At one fifteen the music began and beautifully coiffed children began parading through the front door. Each searching for their loved on in the audience, each waving and smiling. They had practiced this a lot, you could tell.
I peered and peaked to see my sweet boy. His teacher stood as unobtrusively as she could near the door to offer support (or an exit) if needed. And with a camera to capture the proud moment if not needed.
My eyes were already welling up from the music and the shear emotion of the experience.
Then he walked in…
and he froze…
and then he hit the ground.
His teacher sprung into action before I could even process whatever was happening before my eyes… Within seconds he was crying and screaming and she was right there comforting him.
The other children continued to walk in. The parade continued, they just walked around him. I wondered if they’d practiced that part? The “show must go on” part?
The show did go on. It had to.
At least for everyone else.
We weren’t paying attention anymore.
The children gathered in front of us. As they began singing all I could hear was wailing coming from the back of the gym. I wanted to jump up and run to him, but I also wanted to give his teachers the opportunity to calm him down, something that is practically impossible for me to do in that kind of setting.
There I was in the front row, watching these beautiful children sing a song they learned, that they practiced, for this very moment. My son had learned the song too. He had practiced. But he couldn’t be up there.
I couldn’t move. I wanted to run to him, but at the same time I didn’t want to be rude and walk away as these kids had their moment. I didn’t want to hate these children for not having Autism, but I have to admit that I did just a little bit…if I am honest with myself and you.
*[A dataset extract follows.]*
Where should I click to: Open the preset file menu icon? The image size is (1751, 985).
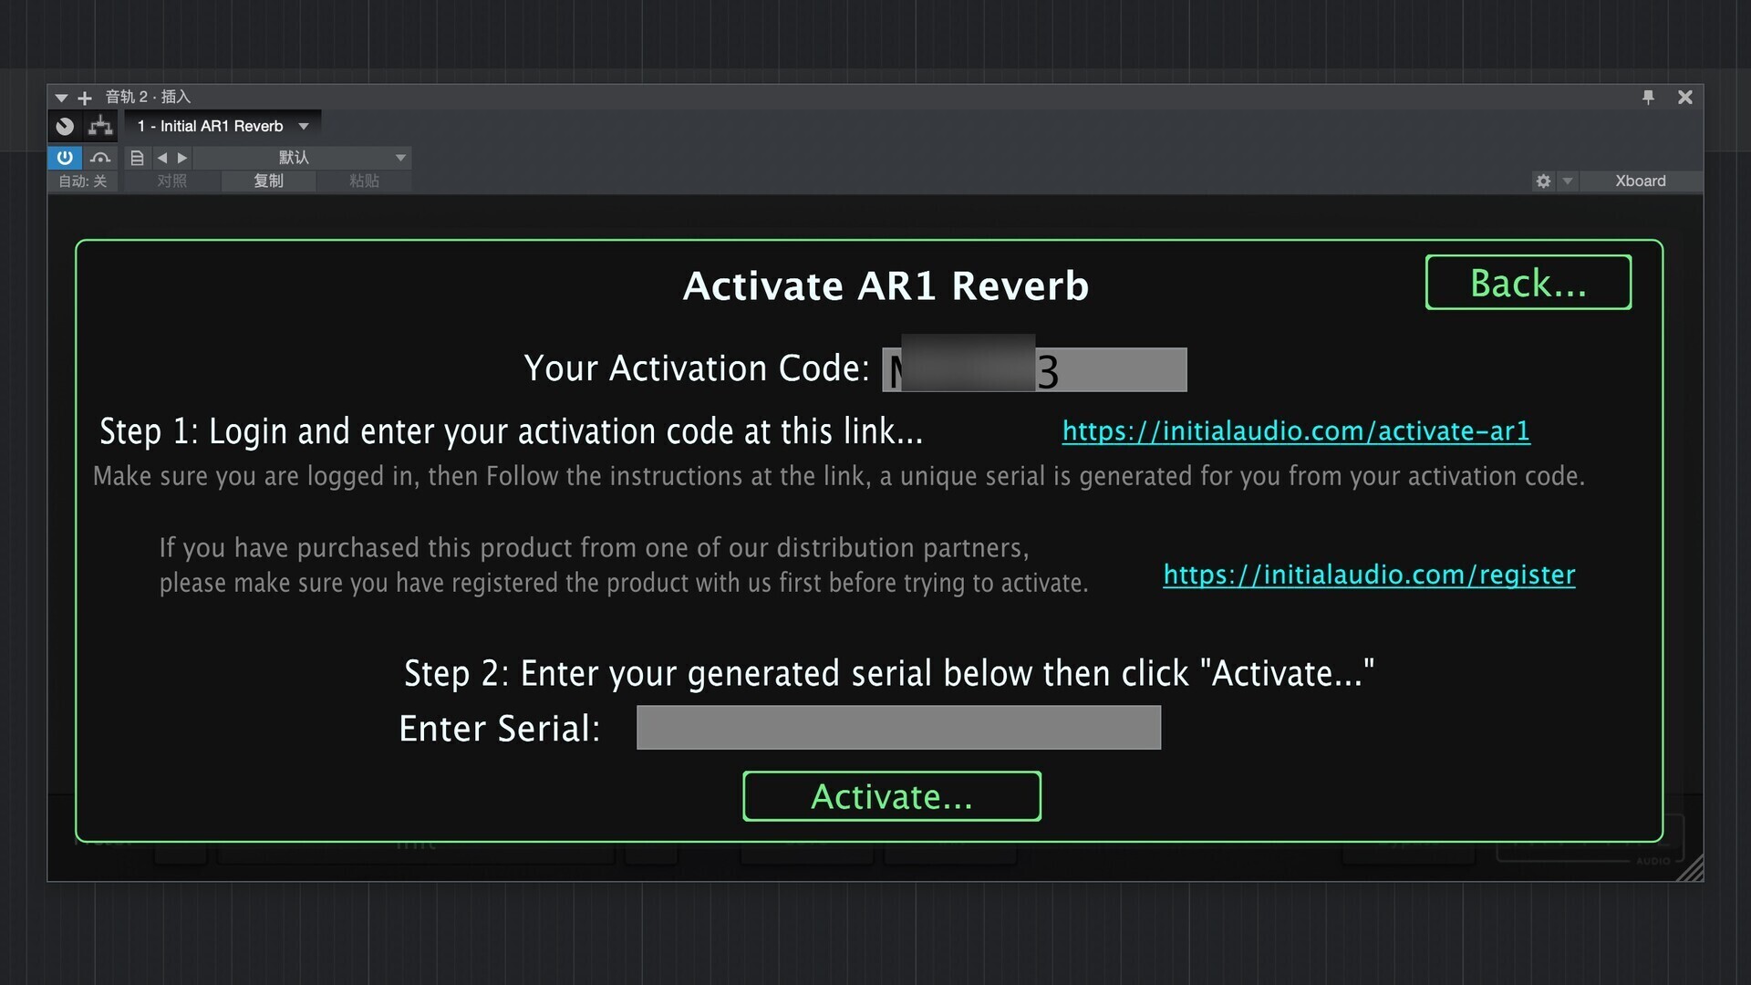pyautogui.click(x=137, y=158)
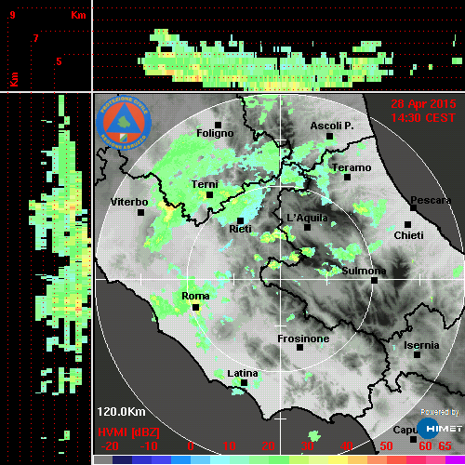Viewport: 465px width, 465px height.
Task: Click the 120.0Km range label
Action: point(121,412)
Thirty seconds were an hour in slow-motion processing time. Eventually I realized I was sobbing profusely, mere feet from these precious children doing what my child couldn’t…and that I really wasn’t doing anyone any favors no matter what choice I made.
So I got up and I ran to my child.
Because that is what mothers do.
They’d taken him out of the gym so that he could calm down (the song was too loud? too much? who knows)
I don’t know who was crying more (EB or me) but when I reached his teacher. She tried to comfort me, “He wanted to do it. He wanted to try. That’s a great thing, Debby.”
And I know that it is.
But I didn’t want to know it then. I didn’t want to celebrate how great it was that he wants to be like his peers. ”He wants to do it and he can’t and that sucks.” I replied, mascara dripped onto my white cardigan…
I recognize I sounded like a spoiled brat.
“I know it does.”, she said softly. Cause what else do you say to that?
She took me outside to him and I held him as he cried…as I cried.
I said as confidently as I could, ”I am so proud of you! You did a great job. You tried so hard. I am so proud. I love you so much.”
After a few minutes he had gained enough composure to try to go walk across the stage to get his diploma. His beloved aide went with him.
His Kindergarten teacher called his name and he ran across the stage, grabbed the diploma from her hands, yelled “CHARGE” and barreled his way through to the other side.
There were a few gasps. Some uncomfortable giggles from the parents.
One woman behind me sighed and said, “That’s the one that was crying when he came in.”
Much of this I didn’t notice until I watched it replayed on video.
The only thing I noticed at the time was my child in crisis.
I ran to him again.
“I’m so proud of you. You did such a great job. You did just what you were supposed to do.”
“It’s okay. We are all done now.”
“All done.”, I signed again and again.
For his comfort and for mine.
We left the gym and the graduation and went back to our little Autism classroom.
We played Connect Four and laughed.
The tears dissipated quickly (though mine have returned intermittently since) and life went on as usual.
One week from now no one will remember EB’s meltdown at the ceremony.
But he’ll be a first grader just like everyone else.
And we’ll be “All Done” until September.